In 1991 SIECUS and its allies responded to the right-wing challenge with a comprehensive set of guidelines for K-12 sexuality education, endorsed by more than 100 professional and advocacy organizations ranging from the American Academy of Child and Adolescent Psychiatry to Catholics for a Free Choice. The guidelines (updated in 1996) followed the conventional wisdom among sexuality educators: that sex ed must begin early (as one British author said, if kids are not given basic facts they will construct their own, "often of the mythological variety"). So, for example, elementary school classes would discuss reproduction, masturbation and puberty--well in advance of its arrival. Contraception, gender roles, varieties of sexual behavior and homosexuality would be covered later. Older students would learn, among other things, that most women "need clitoral stimulation to reach orgasm" and that most couples "do not experience simultaneous orgasm during vaginal intercourse."
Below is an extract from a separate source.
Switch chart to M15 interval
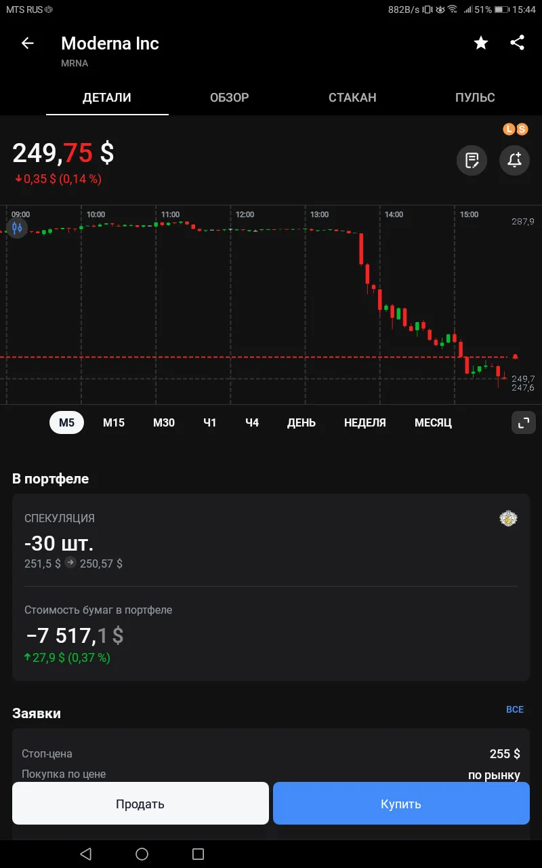 114,422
The guidelines were certainly comprehensive--but rarely implemented in their entirety. Even among school districts that resisted abstinence-only, typical sex-ed programs lasted just a few weeks and were tucked into physical education classes. As former SIECUS president Debra Haffner acknowledged, even the more liberal ones consisted primarily of "disaster prevention and organ recitals." Given this fearful approach, it was not surprising that US teen pregnancy rates remained higher than in any other industrialized nation. By the late 1980s, the US rate was about one in ten--six times the rate in the Netherlands--and more than half of those pregnancies resulted in live births. The corresponding teen birthrate for Japan was four per 1,000; for Denmark, 16; for Italy, 23. A 1998 study found that US youngsters scored the lowest of thirteen nations on basic sexual and reproductive knowledge.